- **Exercise description**
Report every line of the data below that contains the string "Click", copying each line in full. Case counts.

= = =

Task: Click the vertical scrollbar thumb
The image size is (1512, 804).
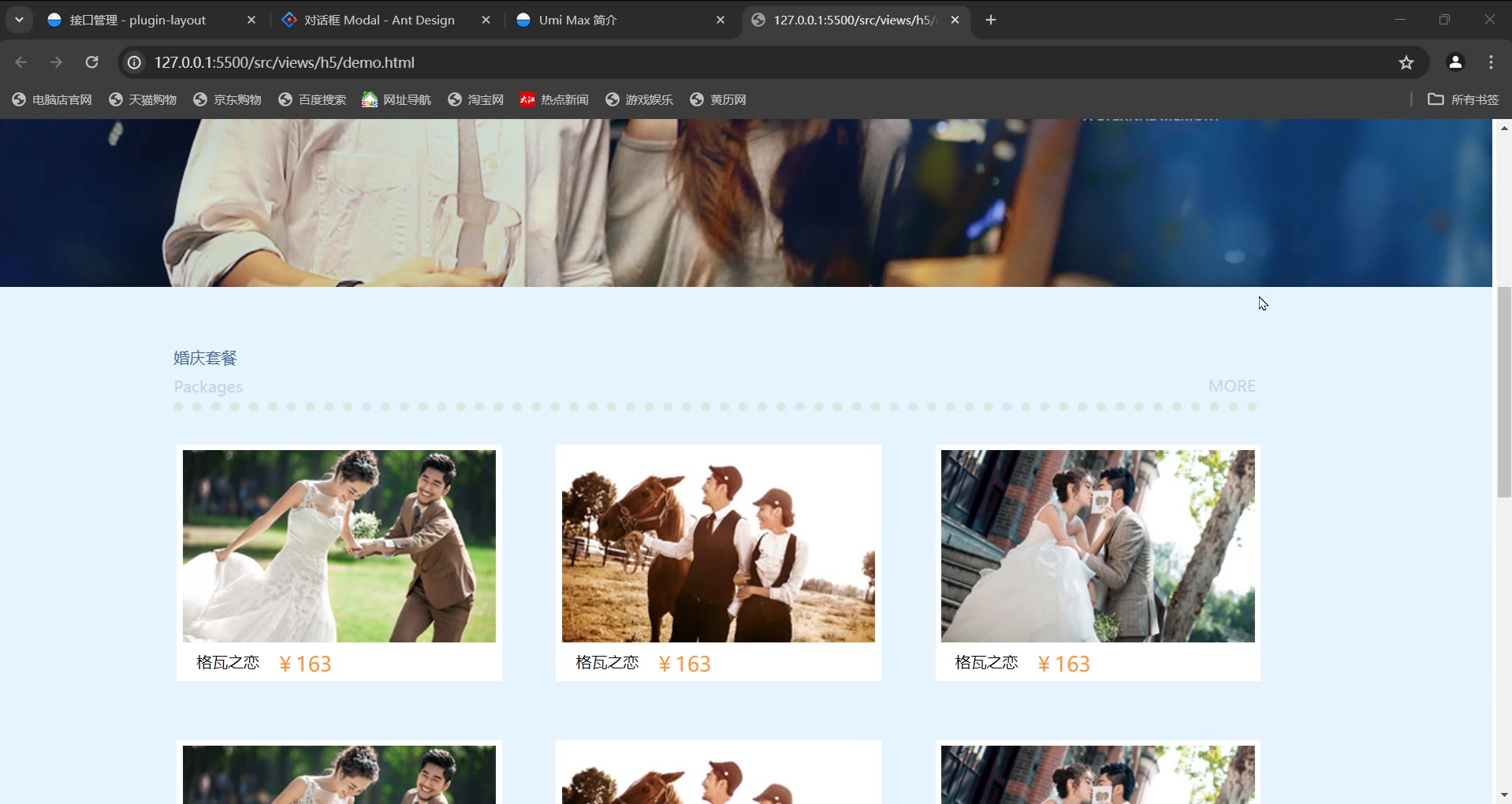Action: 1503,392
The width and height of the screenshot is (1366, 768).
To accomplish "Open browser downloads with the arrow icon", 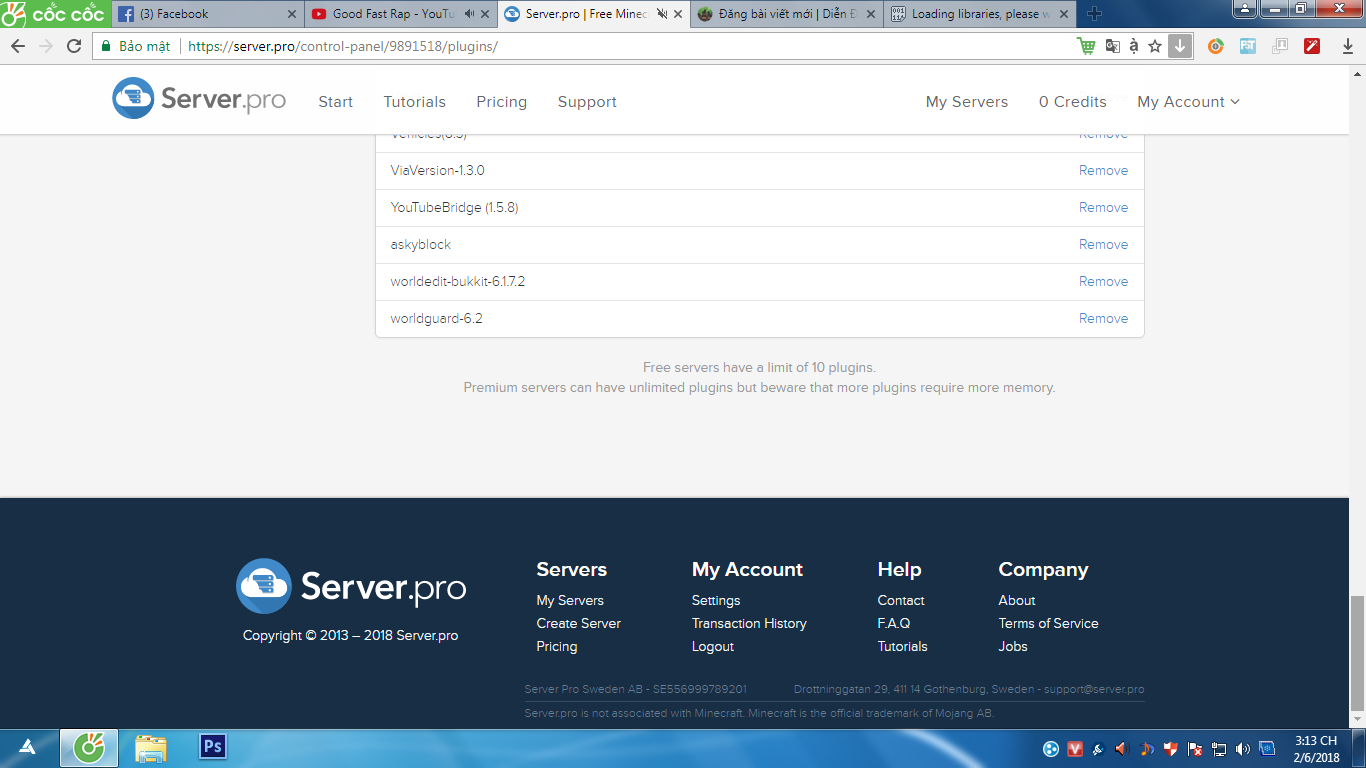I will pos(1348,46).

= = =

- **Task result**
Task: Click the vertical scrollbar thumb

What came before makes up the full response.